Bottom Line From Practical Anxiety Solutions

It is essential to thoroughly review your medical history with your doctor at the beginning of any treatment. Inform your doctor about any drug allergies and avoid taking alcohol while taking Tapentadol.

Mixing alcohol with Tapentadol will lead to a lower drug working state; sometimes, it may worsen your side effects like drowsiness, tiredness, and confusion.

So it is better to avoid alcohol if you wish to Discontinue the medication after consulting your doctor; your doctor may help lower the dosage because sudden stoppage of the drug leads to withdrawal symptoms, so get medical advice and discontinue the medication.

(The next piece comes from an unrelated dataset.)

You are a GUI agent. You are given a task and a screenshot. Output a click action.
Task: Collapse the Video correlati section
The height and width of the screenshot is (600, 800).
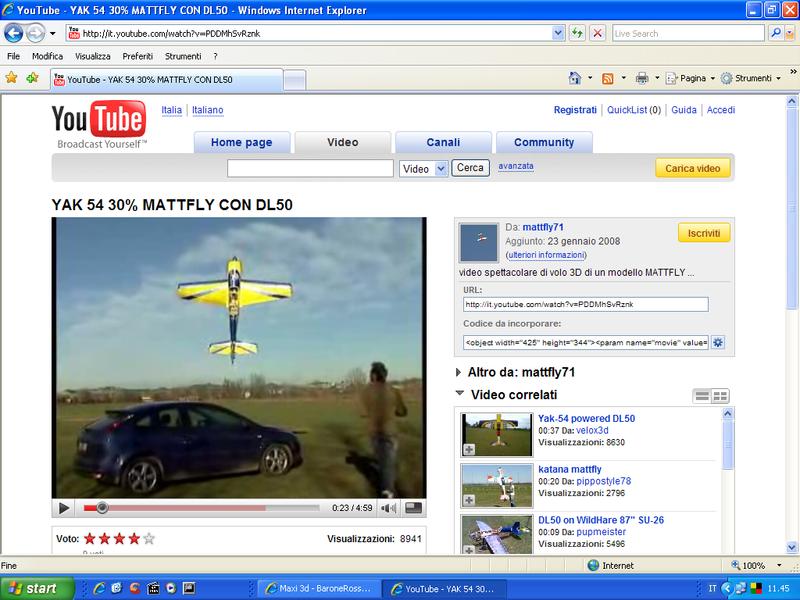(460, 395)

  • Darke, S., Duflou, J., Peacock, A., Farrell, M., & Lappin, J. (2022). Characteristics of fatal tapentadol‐related toxicity in Australia. Drug and Alcohol Review. 
  • Hartrick, C. T., & Rodríguez Hernandez, J. R. (2011). Tapentadol for pain: a treatment evaluation. Expert Opinion on Pharmacotherapy, 13(2), 283–286. 
  • Room, R., Babor, T., & Rehm, J. (2005). Alcohol and public health. The Lancet, 365(9458), 519–530. 
  • Singh, D., Nag, K., Shetti, A., & Krishnaveni, N. (2013). Tapentadol hydrochloride: A novel analgesic. Saudi Journal of Anaesthesia, 7(3), 322. 
  • Vadivelu, N., Huang, Mirante, Jacoby, Hines, R., Braveman, & Sinatra, R. (2013). Patient considerations in the use of tapentadol for moderate to severe pain. Drug, Healthcare and Patient Safety, 151. 
  • Zakhari, S. (2006). Overview: How Is Alcohol Metabolized by the Body? Alcohol Research & Health, 29(4), 245–254.